Try it:
Copy the lines below that contain "click".

Source records:

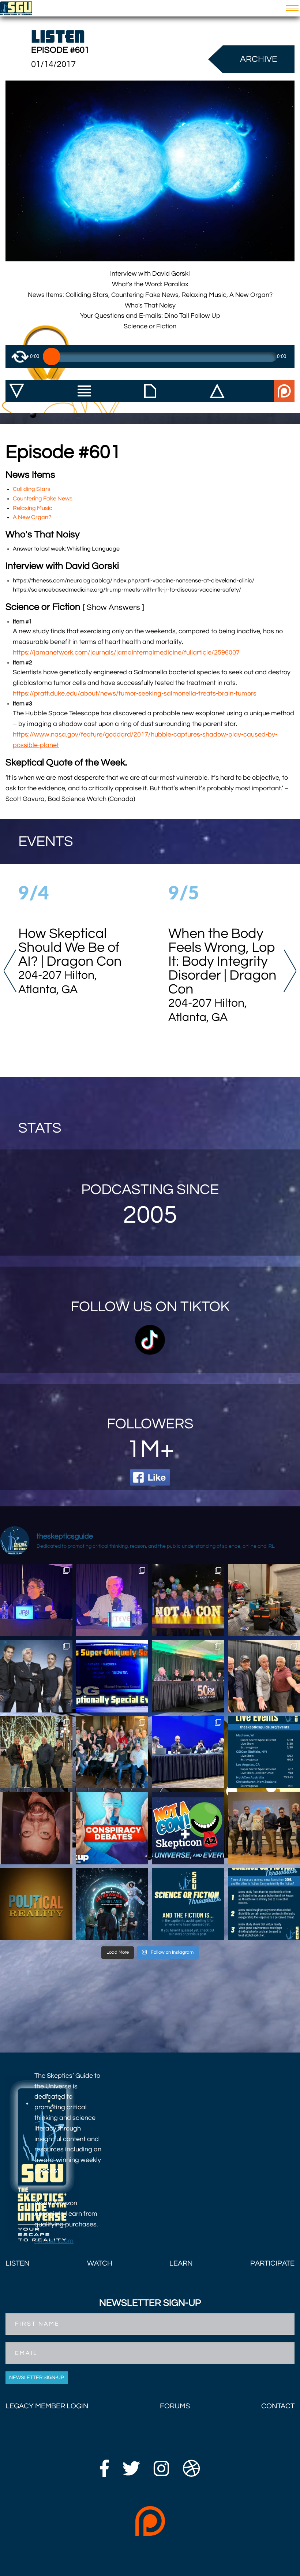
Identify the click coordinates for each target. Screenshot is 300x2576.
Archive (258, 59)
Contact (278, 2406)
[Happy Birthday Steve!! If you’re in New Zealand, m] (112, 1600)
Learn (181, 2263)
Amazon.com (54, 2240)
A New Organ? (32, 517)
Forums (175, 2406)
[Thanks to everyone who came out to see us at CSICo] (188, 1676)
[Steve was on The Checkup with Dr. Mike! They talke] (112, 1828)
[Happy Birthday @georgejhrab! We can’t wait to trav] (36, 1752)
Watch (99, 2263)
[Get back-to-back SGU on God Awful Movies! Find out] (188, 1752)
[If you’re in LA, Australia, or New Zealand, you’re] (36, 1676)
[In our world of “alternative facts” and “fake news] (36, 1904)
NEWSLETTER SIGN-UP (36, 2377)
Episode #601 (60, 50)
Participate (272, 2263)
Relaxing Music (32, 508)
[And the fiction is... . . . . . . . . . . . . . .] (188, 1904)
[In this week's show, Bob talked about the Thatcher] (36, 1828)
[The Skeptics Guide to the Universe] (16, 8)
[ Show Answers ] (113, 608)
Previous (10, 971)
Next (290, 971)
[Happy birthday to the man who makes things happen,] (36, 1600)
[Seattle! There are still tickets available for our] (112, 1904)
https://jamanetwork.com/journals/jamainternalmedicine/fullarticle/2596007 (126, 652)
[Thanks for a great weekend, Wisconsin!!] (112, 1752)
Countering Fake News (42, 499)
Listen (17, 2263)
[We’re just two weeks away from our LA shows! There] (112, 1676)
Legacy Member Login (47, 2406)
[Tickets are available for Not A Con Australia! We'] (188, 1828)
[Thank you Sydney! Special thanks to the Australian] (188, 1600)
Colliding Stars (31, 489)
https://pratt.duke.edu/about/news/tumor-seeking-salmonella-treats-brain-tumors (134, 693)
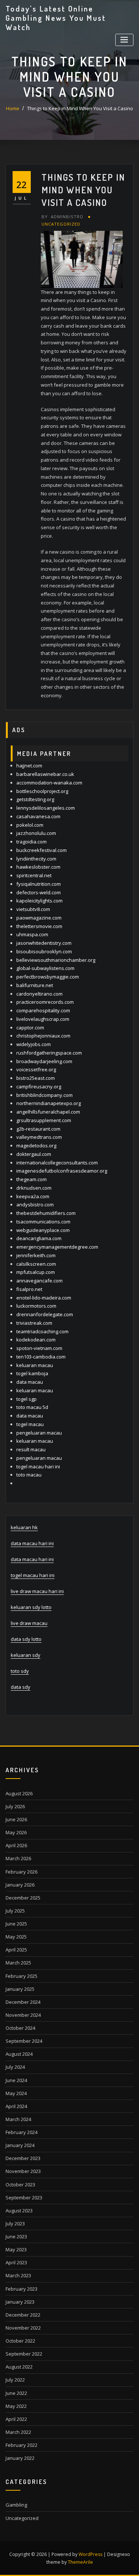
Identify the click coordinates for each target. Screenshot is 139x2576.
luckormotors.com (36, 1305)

The answer:
Identify the click coordinates for each target. Screenshot is 300x2576.
Identify the click coordinates for each target. Screenshot is 139x2576.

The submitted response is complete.